::: DATASET ENTRIES :::

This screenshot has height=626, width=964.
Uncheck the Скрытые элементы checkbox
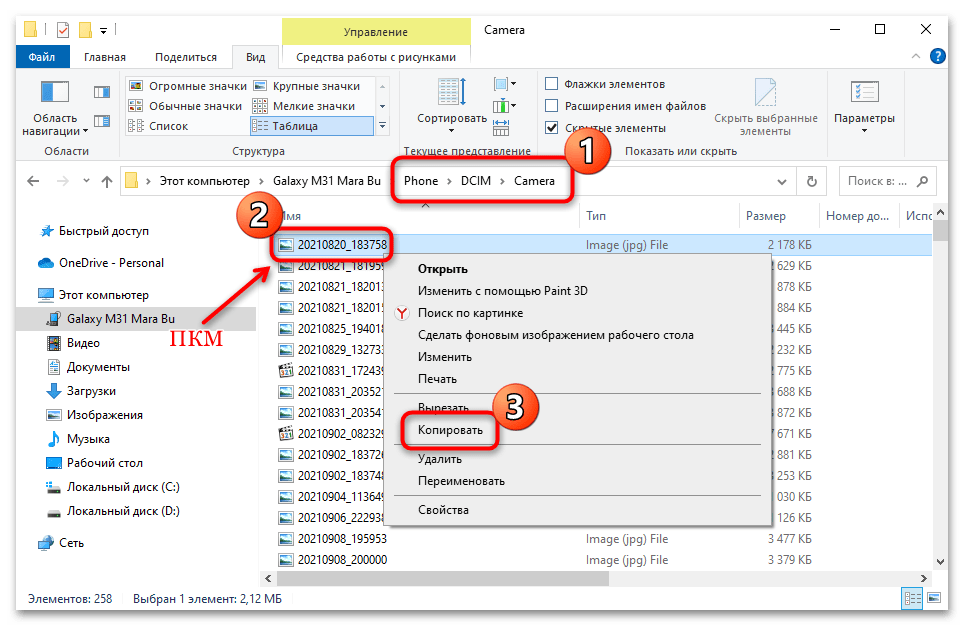(x=551, y=128)
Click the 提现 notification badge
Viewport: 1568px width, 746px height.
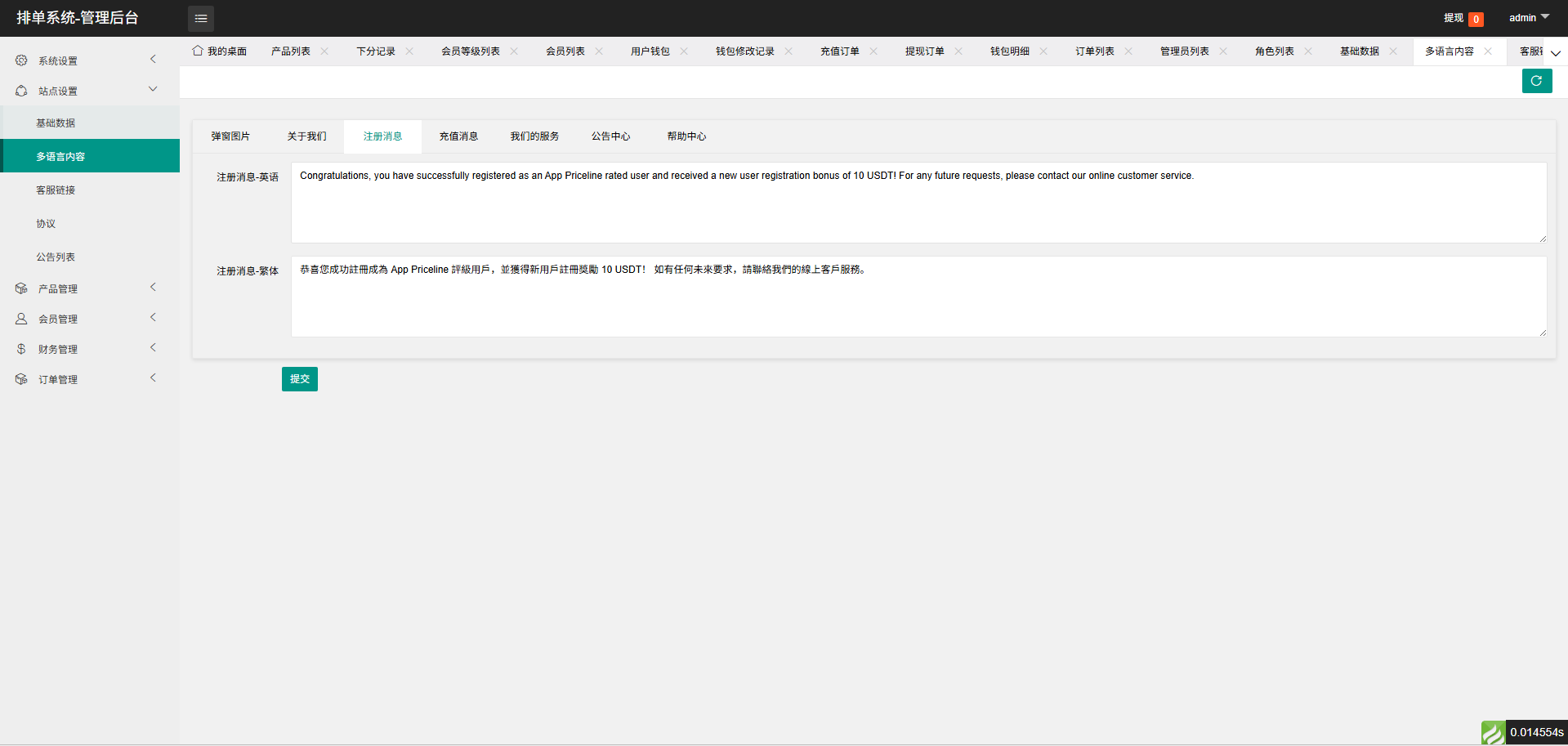pyautogui.click(x=1476, y=20)
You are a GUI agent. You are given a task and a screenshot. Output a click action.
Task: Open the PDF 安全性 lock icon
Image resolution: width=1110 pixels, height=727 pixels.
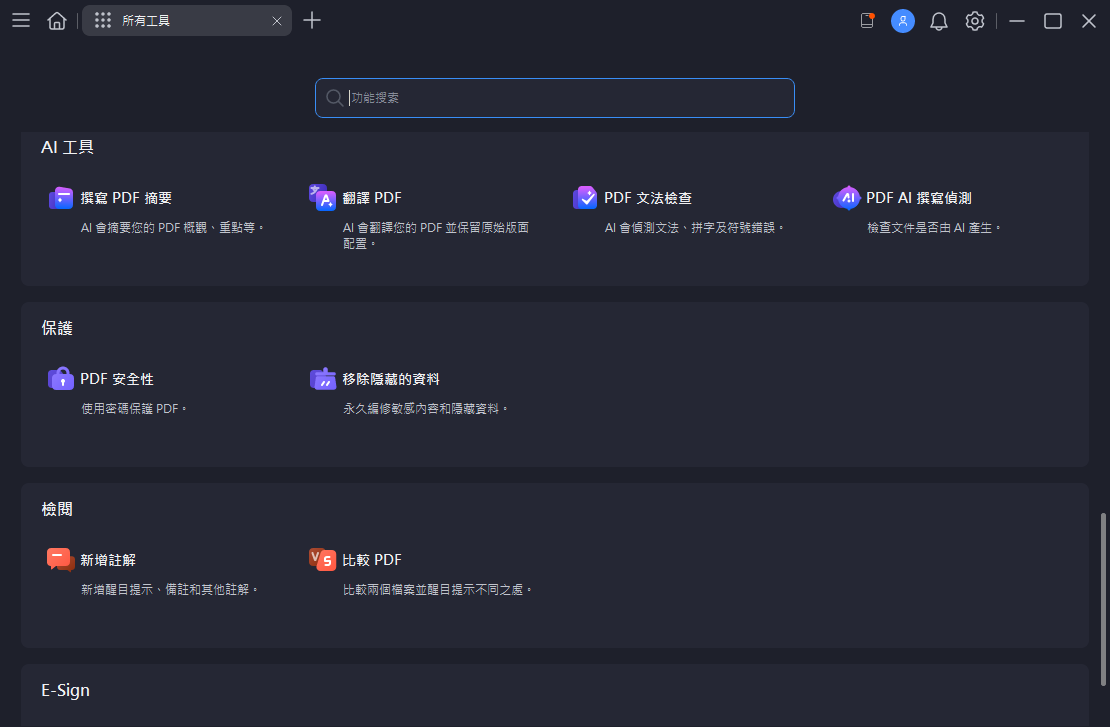61,379
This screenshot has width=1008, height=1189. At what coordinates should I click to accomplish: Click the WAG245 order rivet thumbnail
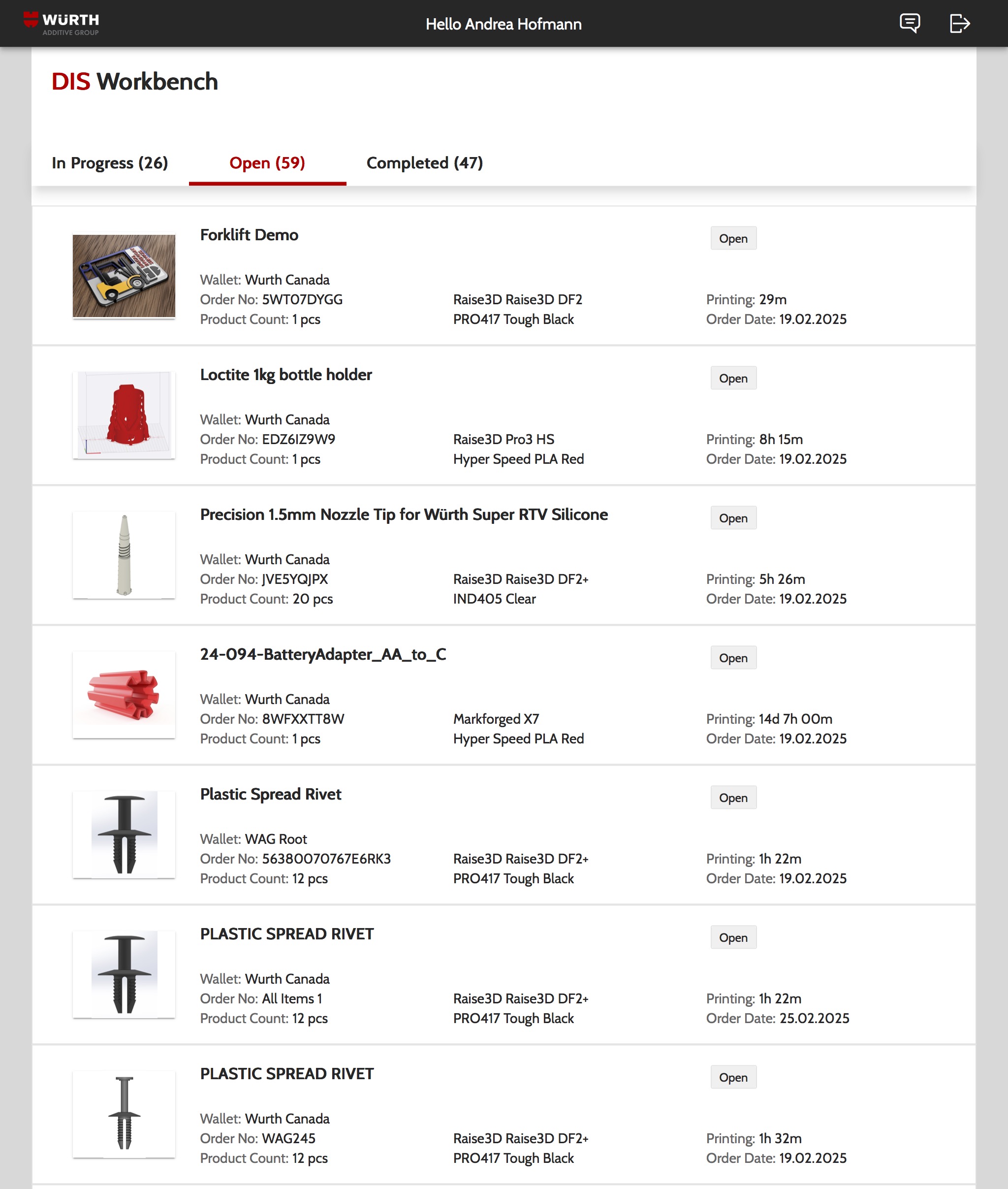click(124, 1114)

:::

## EXERCISE DESCRIPTION
Repeat the data above in full and exactly. Omit every image.

## WRITTEN SOLUTION
This screenshot has height=626, width=964.
Uncheck the Скрытые элементы checkbox
(x=551, y=128)
Click the 提现 notification badge
Viewport: 1568px width, 746px height.
pyautogui.click(x=1476, y=20)
You are a GUI agent. You are given a task and a screenshot. Output a click action.
Task: Open the PDF 安全性 lock icon
Image resolution: width=1110 pixels, height=727 pixels.
61,379
This screenshot has width=1008, height=1189. At what coordinates should I click to accomplish: Click the WAG245 order rivet thumbnail
click(124, 1114)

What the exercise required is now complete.